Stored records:

╔══

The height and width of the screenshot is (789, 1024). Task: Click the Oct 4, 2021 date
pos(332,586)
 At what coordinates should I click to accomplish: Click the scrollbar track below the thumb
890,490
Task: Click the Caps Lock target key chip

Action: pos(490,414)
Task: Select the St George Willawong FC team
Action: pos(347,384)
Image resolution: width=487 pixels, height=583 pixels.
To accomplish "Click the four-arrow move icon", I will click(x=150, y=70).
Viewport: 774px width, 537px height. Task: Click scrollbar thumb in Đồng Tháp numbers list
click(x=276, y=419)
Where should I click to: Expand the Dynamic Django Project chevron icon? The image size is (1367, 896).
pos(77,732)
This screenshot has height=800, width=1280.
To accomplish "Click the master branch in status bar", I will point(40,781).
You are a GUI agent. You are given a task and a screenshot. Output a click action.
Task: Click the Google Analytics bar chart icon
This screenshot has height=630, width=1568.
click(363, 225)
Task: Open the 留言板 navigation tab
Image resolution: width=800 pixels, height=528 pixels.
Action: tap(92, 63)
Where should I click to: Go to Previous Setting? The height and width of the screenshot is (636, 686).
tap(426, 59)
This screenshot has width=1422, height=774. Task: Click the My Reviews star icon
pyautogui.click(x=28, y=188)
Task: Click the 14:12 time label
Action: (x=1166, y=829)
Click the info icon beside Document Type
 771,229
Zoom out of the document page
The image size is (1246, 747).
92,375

╚══

Problem statement:
Set down the lines from the one with "This screenshot has height=800, width=1280." through the end of the data above. Keep each exactly as written and add no other line.

Worked solution:
This screenshot has height=800, width=1280.
To accomplish "Click the master branch in status bar", I will point(40,781).
You are a GUI agent. You are given a task and a screenshot. Output a click action.
Task: Click the Google Analytics bar chart icon
This screenshot has height=630, width=1568.
click(363, 225)
Task: Open the 留言板 navigation tab
Image resolution: width=800 pixels, height=528 pixels.
Action: tap(92, 63)
Where should I click to: Go to Previous Setting? The height and width of the screenshot is (636, 686).
tap(426, 59)
This screenshot has width=1422, height=774. Task: Click the My Reviews star icon
pyautogui.click(x=28, y=188)
Task: Click the 14:12 time label
Action: (x=1166, y=829)
Click the info icon beside Document Type
 771,229
Zoom out of the document page
The image size is (1246, 747).
92,375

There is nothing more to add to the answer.